Un violento incendio si è sviluppato questa mattina in un capannone abbandonato con all’interno indumenti usati. Soccorsi in azione
Una colonna di fumo nera ben visibile anche da Nocera. E’ la nube prodotta dall’incendio che è divampato questa mattina all’interno di un capannone abbandonato in Traversa Spinelli. adibito a deposito di indumenti usati. Sul posto un dispiegamento di forze, tra vigili del fuoco, carabinieri e polizia, impegnati nelle operazioni di spegnimento e di messa in sicurezza dell’intera area.

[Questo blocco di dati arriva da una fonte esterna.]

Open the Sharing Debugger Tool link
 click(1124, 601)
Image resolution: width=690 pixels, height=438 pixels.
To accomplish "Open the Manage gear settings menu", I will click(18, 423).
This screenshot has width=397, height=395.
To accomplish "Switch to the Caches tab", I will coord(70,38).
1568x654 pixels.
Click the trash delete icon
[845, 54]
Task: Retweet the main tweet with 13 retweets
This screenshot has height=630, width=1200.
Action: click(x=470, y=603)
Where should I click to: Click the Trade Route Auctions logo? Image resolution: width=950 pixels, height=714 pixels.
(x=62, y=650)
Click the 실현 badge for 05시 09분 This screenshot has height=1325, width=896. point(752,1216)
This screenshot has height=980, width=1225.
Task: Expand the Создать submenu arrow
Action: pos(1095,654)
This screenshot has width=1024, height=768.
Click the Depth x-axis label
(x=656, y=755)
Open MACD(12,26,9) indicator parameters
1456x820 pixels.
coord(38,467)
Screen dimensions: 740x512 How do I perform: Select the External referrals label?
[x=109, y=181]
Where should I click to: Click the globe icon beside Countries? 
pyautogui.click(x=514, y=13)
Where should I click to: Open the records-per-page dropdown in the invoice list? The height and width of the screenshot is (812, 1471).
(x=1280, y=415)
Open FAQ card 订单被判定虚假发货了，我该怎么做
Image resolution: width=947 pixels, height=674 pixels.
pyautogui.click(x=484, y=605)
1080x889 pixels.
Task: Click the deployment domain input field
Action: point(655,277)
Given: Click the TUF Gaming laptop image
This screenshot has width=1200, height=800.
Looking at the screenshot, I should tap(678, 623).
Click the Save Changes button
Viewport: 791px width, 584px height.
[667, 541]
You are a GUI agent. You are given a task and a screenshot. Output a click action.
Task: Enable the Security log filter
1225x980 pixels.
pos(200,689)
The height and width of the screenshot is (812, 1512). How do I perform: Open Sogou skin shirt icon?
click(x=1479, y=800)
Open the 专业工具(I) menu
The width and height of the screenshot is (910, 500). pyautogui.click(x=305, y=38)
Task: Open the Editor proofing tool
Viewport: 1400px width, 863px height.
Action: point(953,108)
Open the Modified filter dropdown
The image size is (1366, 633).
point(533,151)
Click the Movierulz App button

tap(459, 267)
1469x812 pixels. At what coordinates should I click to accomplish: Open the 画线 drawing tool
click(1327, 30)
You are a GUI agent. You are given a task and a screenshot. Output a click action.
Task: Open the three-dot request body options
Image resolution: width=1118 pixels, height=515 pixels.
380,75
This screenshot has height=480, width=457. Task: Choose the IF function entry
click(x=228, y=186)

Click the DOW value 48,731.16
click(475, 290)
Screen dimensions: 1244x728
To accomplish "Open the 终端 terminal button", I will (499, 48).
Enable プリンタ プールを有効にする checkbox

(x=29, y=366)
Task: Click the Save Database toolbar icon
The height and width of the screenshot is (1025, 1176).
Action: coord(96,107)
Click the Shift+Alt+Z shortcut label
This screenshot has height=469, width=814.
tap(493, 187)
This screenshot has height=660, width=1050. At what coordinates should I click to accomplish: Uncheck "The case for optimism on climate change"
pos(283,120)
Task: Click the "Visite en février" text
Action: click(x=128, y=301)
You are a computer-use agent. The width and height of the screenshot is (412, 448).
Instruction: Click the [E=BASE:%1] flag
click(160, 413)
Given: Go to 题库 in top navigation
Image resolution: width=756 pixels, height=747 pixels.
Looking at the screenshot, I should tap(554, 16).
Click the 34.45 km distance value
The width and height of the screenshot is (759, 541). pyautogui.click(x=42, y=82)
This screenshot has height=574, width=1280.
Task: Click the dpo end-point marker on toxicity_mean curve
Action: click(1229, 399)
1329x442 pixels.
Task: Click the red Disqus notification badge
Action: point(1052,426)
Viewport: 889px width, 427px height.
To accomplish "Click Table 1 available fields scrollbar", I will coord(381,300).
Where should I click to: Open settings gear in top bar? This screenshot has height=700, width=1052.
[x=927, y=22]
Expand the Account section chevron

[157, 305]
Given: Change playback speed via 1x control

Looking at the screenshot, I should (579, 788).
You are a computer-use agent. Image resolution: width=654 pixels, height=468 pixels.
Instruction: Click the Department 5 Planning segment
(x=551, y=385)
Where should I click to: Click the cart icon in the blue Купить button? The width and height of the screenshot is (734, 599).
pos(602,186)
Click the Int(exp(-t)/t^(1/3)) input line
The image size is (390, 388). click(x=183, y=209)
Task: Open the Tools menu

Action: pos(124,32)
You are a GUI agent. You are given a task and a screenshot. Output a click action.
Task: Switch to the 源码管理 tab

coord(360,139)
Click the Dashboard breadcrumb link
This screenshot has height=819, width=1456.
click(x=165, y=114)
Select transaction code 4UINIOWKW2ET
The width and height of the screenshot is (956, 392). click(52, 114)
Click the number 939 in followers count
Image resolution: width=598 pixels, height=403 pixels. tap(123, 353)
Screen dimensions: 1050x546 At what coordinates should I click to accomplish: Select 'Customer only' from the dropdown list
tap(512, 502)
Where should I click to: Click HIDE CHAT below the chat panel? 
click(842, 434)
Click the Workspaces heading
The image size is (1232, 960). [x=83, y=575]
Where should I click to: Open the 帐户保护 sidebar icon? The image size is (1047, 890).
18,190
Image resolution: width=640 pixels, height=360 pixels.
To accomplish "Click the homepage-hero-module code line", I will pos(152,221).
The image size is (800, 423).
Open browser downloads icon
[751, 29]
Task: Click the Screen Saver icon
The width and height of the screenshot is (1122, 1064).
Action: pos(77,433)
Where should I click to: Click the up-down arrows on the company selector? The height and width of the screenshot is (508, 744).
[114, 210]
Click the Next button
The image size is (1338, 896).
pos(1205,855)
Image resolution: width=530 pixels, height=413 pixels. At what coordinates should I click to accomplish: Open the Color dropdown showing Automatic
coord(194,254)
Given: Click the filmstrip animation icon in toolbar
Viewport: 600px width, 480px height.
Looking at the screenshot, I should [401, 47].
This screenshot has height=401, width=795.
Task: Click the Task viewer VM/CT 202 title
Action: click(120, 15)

Sul posto squadre dei caschi rossi anche dai Distaccamento di Castellammare di Stabia e di Torre del Greco, con due autobotti a seguito e carro auto protettore.
Il sindaco di Scafati, Pasquale Aliberti, allertato nella nube scura che nel giro di pochi minuti ha invaso il territorio, si è nell’immediato attivato per poi firmare un’ordinanza visto l’accaduto di enorme portata. “Ho ritenuto di dover intervenire nel merito – ha spiegato il primo cittadino – al fine di scongiurare pericoli per la popolazione con un provvedimento nel quale ho predisposto alla popolazione residente nel territorio di Scafati entro un raggio di 2 chilometri all’area dell’incendio la disattivazione di tutti gli impianti di areazione e condizionamento, oltre la chiusura di tutti gli infissi esterni”.

Simili disposizioni varate anche dal sindaco di Pompei Carmine Lo Sapio. “In via precauzionale – ha scritto il sindaco della città mariana – si raccomanda alla popolazione residente nelle zone di Via Spinelli, Via Passanti Scafati e aree adiacenti di mantenere chiuse porte e finestre per limitare l’ingresso del fumo nelle abitazioni; di uscire all’esterno solo per motivi strettamente necessari e urgenti; di lavare accuratamente le verdure coltivate in orti scoperti e consumare la frutta solo dopo averla sbucciata, se raccolta nelle zone limitrofe all’incendio”.
Un dispiegamento di forze imponente è giunto per domare l’incendio, con squadre di vigili del fuoco provenienti anche da Napoli. Sono inoltre giunte diverse squadre della protezione civile e i tecnici dell’ARPAC, che hanno avviato le attività di monitoraggio ambientale per verificare eventuali rischi per la salute pubblica.